The Greek Origins of Lycanthropy: A Mini-Essay

     The concept of lycanthropy reached a zenith between the late-sixteenth and early-seventeenth centuries (read about the legal trials of lycanthropes here). Derived from the Greek lukos, meaning wolf, the term began to appear in scholarly texts toward the end of the 1500s, including Reginald Scot’s The Discoverie of Witchcraft published in 1584.[1] Although Scot and his contemporaries heatedly debated the causes of lycanthropy, the notion itself remained rather universal: the lycanthrope was a hapless individual who transformed into a wolf and terrorized local villages. In fact, the belief was not new to European cultures and much of the lore surrounding this transmogrification spawns from Greek mythology, namely the tale of Lycaon.[2] 
     Akin to many myths, variations of the tale exist; however, the basic story is relatively similar. Lycaon, the king of Arcadia and the son of Pelasgus and Meliboea, challenges the authority of Zeus by inviting him to a grand feast, were a human – rather than the traditional cow, goat, pig, or sheep – is sacrificed in the god’s honor and served at the party. Angered by the action, Zeus punishes Lycaon by transforming him into a wolf.[3] In some renditions, including that contained in Ovid’s Metamorphoses, the sacrifice is a random slave or hostage and both Lycaon and his offspring are transformed into wolves. In other versions, Lycaon butchers his son Nyctium, who is returned to life by Zeus and made king of Arcadia following his father and sibling’s conversions.[4] Despite the slight differences, the overall theme remains the same: Lycaon and his family commit an animalistic crime and are punished for their brutality by becoming vicious animals themselves. The concept, C. Scott Littleton emphasizes, reinforces Greek perceptions regarding the distinction between civilized humanity and barbarous animals.[5] Indeed, it is a premise which continues to surround the lycanthrope mythology. In both seventeenth-century France and modern society, the lycanthrope is often viewed as an individual whose refined human state is overcome with animalistic urges. In the case of Lycaon and his offspring, this barbarity is done willingly and their subsequent alterations are a castigation for that. For the criminals of Scot’s era, it is a demon-delusion which has forced them to stray from their Christian ways and, as Scot and his peers argued, requires compassion and professional treatment.

Works Referenced

Gallagher, David. Metamorphosis: Transformations of the Body and the Influence of Ovid’s Metamorphoses on Germanic Literature of the Nineteenth and Twentieth Centuries. Amsterdam: Rodopi, 2009.

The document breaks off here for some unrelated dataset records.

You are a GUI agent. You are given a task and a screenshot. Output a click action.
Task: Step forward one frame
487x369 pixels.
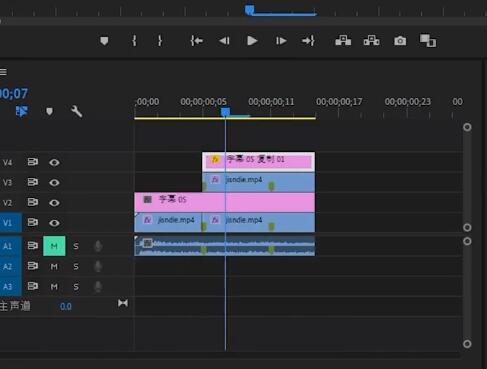click(x=281, y=41)
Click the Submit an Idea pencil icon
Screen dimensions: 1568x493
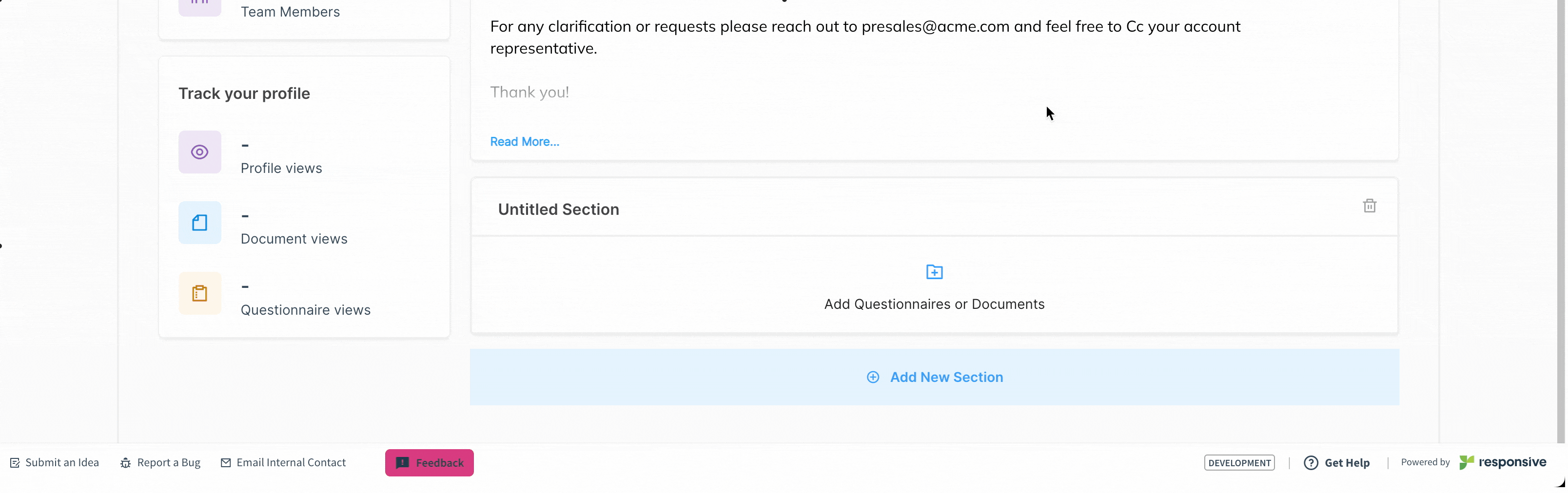[x=15, y=463]
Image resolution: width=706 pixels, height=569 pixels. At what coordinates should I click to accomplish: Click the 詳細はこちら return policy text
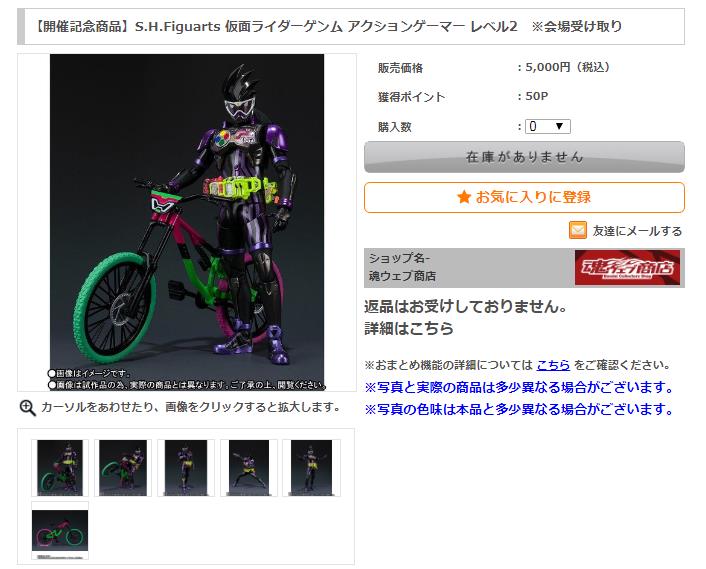click(x=408, y=328)
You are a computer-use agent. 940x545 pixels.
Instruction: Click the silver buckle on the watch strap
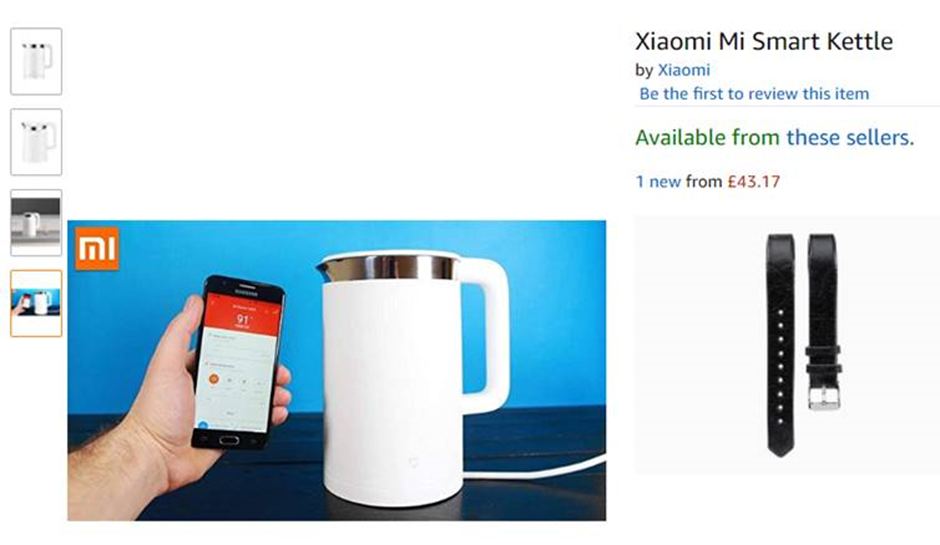pos(825,397)
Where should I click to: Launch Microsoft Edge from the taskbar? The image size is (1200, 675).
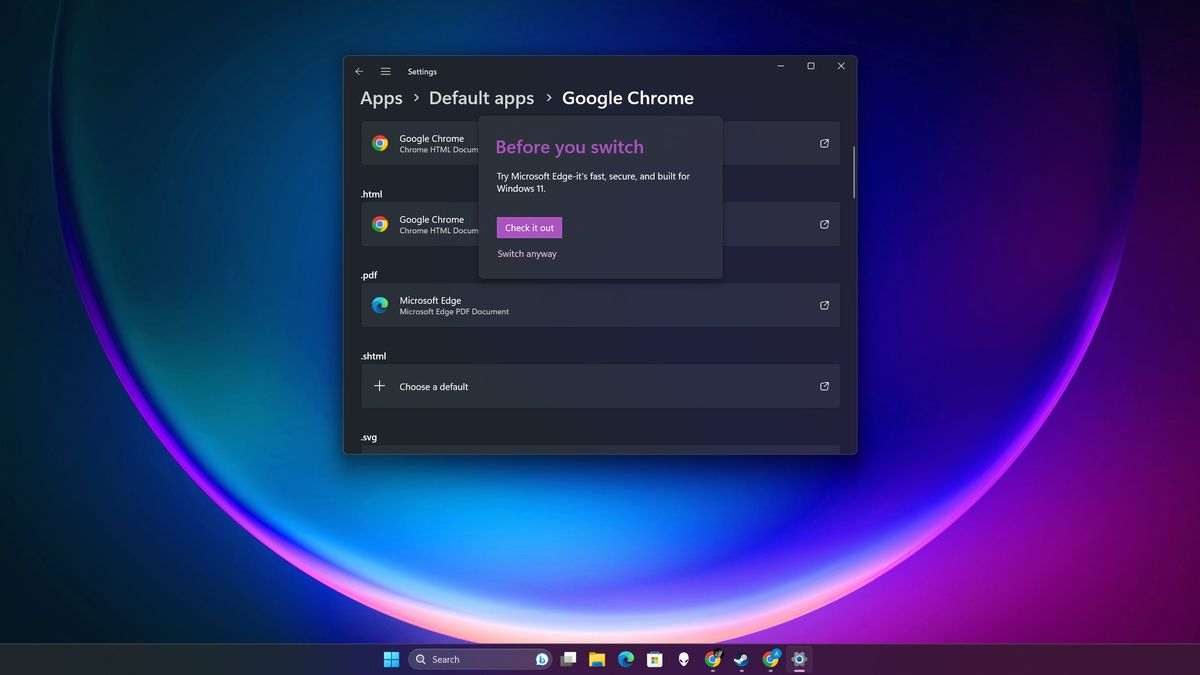[x=625, y=659]
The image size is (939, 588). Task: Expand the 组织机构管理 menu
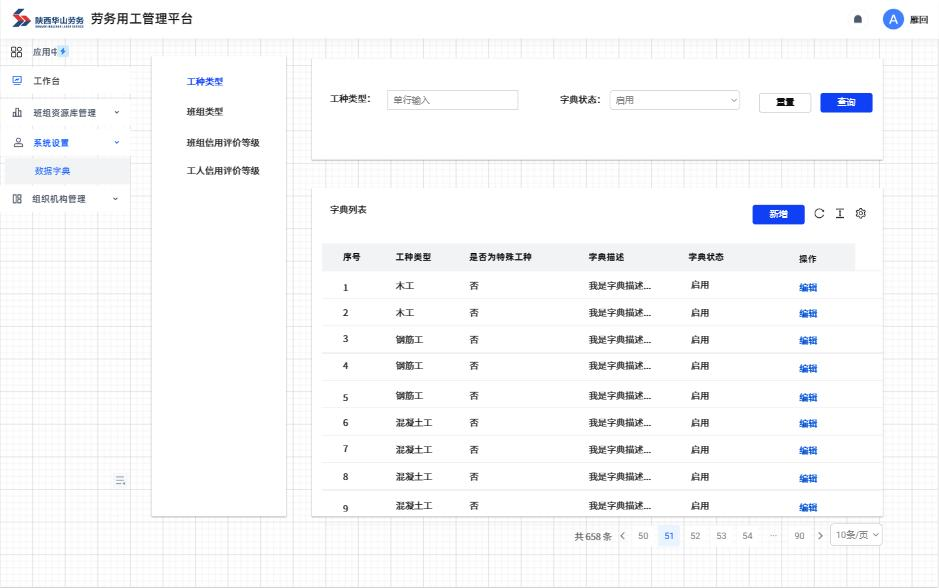coord(65,199)
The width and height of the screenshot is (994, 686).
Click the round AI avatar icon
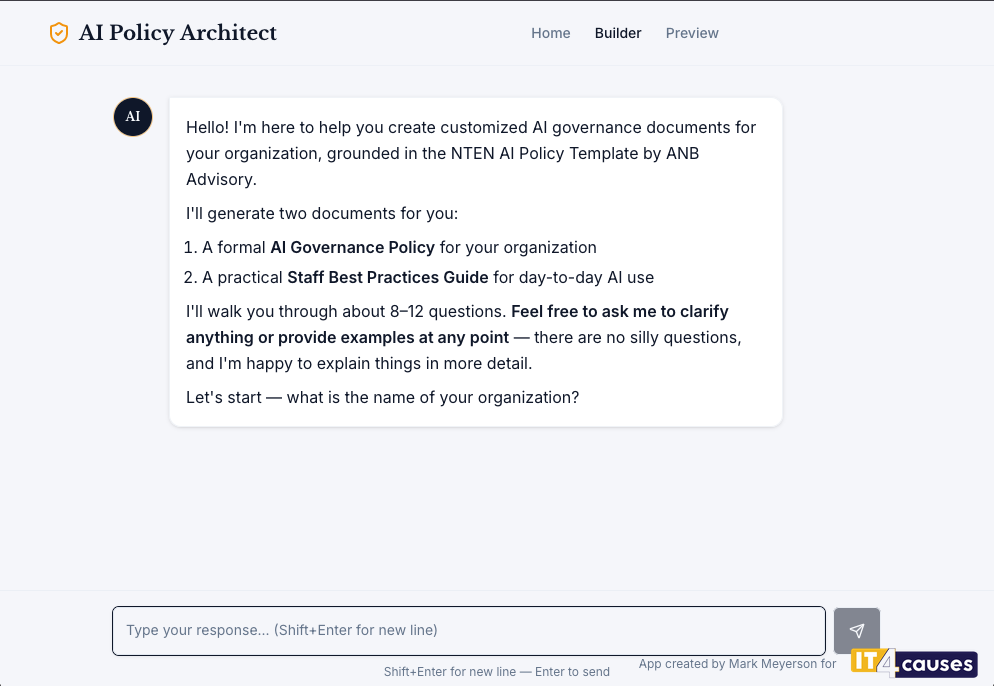(133, 117)
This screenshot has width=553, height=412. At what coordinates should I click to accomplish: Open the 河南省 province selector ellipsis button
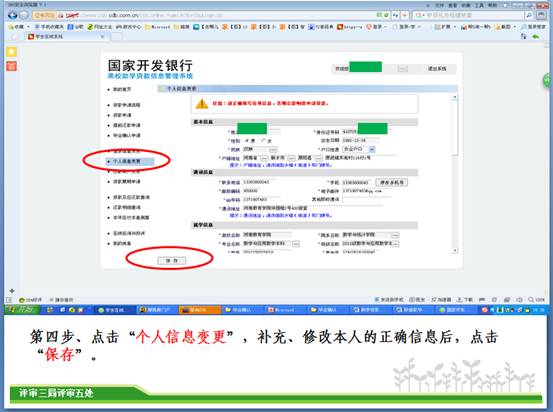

Littleton, C. Scott. Gods, Goddesses, and Mythology. Vol. 6. New York: Marshall Cavendish, 2005.

Otten, Charlotte, ed. A Lycanthropy Reader: Werewolves in Western Culture. New York: Syracuse University Press, 1986.

Sconduto, Leslie. Metamorphoses of the Werewolf: A Literary Study from Antiquity through the Renaissance. Jefferson, NC: McFarland and Company, 2008.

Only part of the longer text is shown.